_Requirement_:
Reproduce the entries below verbatim, from the line containing "Decrease quantity with the minus button" through the line containing "(x=25, y=142)", including both of those lines.

_Records for processing_:
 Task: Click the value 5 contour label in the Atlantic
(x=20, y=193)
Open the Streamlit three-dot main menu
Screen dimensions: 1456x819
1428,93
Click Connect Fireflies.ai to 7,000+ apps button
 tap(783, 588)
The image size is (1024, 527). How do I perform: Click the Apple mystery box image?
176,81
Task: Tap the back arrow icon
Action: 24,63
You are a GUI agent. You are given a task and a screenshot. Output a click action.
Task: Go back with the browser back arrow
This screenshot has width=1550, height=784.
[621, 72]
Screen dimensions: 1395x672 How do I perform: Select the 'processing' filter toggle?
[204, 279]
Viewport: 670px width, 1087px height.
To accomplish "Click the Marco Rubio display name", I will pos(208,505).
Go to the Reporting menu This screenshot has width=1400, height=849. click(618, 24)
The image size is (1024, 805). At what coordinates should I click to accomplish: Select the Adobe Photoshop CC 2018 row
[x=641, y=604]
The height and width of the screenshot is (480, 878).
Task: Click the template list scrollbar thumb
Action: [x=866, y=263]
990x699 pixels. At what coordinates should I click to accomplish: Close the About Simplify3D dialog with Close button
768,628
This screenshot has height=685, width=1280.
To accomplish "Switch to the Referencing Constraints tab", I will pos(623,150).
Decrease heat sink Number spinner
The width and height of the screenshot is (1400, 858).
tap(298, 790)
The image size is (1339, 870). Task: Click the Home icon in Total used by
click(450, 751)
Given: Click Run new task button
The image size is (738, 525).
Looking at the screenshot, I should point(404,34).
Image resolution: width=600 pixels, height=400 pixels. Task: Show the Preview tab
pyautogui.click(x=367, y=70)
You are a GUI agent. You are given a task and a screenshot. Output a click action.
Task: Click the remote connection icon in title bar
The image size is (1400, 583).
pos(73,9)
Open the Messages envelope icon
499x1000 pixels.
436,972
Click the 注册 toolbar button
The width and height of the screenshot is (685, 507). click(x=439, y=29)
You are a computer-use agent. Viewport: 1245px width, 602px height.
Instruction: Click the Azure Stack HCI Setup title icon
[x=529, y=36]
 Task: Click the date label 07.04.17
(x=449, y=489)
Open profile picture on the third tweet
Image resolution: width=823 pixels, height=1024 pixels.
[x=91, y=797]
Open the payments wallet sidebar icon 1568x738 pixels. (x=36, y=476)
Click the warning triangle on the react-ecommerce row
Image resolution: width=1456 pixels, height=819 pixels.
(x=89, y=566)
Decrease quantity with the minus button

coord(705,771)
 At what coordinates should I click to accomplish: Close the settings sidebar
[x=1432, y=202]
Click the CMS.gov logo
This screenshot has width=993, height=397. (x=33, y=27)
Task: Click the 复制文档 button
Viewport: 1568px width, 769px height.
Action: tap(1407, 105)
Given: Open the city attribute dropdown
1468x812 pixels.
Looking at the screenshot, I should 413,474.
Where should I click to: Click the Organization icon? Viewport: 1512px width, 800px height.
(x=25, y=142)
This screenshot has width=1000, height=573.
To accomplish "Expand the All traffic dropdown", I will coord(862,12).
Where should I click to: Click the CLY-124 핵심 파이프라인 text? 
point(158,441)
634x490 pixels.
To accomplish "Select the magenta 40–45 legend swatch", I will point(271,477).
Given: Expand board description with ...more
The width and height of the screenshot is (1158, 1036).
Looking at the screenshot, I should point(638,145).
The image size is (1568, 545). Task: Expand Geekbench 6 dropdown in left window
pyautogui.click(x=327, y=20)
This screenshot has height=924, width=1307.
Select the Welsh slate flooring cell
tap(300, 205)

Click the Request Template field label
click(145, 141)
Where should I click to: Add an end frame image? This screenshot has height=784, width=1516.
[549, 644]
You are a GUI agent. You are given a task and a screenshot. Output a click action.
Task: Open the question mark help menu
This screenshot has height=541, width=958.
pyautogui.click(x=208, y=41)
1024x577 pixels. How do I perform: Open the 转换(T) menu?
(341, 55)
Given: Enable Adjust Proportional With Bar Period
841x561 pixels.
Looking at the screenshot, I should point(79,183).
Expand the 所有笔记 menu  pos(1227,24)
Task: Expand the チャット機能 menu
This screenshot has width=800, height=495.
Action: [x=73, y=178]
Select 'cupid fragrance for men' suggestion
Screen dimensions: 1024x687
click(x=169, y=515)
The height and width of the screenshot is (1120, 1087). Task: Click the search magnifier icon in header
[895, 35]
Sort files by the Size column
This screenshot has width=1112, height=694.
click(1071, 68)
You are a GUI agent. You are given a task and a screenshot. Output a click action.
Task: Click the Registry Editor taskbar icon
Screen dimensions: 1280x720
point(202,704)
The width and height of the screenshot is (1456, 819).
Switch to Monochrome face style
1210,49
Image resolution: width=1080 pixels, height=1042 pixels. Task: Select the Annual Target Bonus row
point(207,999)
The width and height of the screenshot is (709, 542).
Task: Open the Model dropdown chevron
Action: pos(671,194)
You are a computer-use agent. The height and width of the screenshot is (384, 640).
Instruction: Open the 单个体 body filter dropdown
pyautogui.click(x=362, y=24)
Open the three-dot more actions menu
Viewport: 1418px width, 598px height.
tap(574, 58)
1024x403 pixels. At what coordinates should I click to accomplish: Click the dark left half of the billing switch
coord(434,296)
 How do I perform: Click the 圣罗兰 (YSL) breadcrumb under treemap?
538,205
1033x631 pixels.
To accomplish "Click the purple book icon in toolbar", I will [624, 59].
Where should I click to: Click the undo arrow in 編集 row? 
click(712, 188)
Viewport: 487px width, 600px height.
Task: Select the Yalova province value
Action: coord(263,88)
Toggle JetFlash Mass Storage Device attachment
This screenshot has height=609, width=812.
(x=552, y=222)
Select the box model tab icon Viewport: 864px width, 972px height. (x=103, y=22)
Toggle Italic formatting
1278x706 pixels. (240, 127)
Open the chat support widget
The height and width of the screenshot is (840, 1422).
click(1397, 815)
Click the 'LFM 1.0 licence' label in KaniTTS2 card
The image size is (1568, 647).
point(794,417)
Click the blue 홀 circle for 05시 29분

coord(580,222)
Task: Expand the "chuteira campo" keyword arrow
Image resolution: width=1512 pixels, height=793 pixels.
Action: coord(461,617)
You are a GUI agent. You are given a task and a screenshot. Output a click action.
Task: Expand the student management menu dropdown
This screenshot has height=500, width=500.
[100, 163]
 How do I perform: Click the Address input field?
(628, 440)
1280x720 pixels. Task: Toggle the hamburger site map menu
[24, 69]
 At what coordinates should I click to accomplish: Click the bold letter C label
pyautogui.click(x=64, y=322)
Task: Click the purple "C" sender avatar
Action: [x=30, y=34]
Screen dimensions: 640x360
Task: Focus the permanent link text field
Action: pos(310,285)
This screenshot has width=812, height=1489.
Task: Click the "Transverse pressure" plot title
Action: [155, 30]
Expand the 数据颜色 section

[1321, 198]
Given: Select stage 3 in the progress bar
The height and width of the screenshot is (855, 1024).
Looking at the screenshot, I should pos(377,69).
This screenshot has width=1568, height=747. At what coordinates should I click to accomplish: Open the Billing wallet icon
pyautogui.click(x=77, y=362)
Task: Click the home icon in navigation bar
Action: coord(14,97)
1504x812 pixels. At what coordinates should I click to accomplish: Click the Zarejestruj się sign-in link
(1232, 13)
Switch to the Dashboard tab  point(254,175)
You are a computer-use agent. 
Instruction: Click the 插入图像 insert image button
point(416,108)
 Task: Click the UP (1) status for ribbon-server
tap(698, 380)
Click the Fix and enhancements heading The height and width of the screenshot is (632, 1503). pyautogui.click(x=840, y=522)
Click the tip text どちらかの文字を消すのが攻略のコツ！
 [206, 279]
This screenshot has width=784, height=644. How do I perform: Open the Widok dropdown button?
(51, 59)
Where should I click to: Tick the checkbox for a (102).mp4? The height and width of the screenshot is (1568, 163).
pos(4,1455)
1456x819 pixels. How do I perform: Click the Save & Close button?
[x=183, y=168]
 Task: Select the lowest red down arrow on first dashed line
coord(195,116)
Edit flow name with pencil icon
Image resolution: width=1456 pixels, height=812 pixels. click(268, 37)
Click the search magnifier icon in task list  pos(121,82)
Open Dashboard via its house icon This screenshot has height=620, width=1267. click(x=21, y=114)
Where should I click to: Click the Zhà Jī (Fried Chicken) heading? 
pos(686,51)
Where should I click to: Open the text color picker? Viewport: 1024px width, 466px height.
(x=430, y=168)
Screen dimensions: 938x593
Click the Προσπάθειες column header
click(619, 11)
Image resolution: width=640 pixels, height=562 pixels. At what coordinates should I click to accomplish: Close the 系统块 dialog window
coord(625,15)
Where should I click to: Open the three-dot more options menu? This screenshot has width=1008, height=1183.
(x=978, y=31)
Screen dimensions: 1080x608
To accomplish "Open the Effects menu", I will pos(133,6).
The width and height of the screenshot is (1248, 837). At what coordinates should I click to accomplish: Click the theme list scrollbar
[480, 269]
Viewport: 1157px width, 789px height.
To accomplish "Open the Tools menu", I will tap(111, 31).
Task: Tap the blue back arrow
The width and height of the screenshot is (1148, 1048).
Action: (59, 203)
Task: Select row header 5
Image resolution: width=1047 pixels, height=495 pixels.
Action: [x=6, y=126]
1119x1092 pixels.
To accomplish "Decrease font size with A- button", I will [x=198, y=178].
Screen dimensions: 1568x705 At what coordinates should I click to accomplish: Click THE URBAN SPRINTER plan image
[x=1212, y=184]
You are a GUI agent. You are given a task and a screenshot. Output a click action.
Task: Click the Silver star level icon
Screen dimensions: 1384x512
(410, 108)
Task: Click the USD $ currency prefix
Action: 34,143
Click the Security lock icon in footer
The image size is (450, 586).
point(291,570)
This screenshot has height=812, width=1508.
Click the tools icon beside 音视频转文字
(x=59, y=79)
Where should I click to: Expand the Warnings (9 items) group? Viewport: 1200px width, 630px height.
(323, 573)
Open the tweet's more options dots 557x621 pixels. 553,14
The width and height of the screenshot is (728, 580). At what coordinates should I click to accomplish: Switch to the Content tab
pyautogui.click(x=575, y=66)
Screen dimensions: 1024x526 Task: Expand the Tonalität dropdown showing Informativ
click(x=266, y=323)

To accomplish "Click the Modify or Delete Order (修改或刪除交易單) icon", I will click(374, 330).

_Final result_:
Decrease quantity with the minus button

coord(705,771)
 At what coordinates should I click to accomplish: Close the settings sidebar
[x=1432, y=202]
Click the CMS.gov logo
This screenshot has width=993, height=397. (x=33, y=27)
Task: Click the 复制文档 button
Viewport: 1568px width, 769px height.
Action: tap(1407, 105)
Given: Open the city attribute dropdown
1468x812 pixels.
Looking at the screenshot, I should 413,474.
Where should I click to: Click the Organization icon? Viewport: 1512px width, 800px height.
(x=25, y=142)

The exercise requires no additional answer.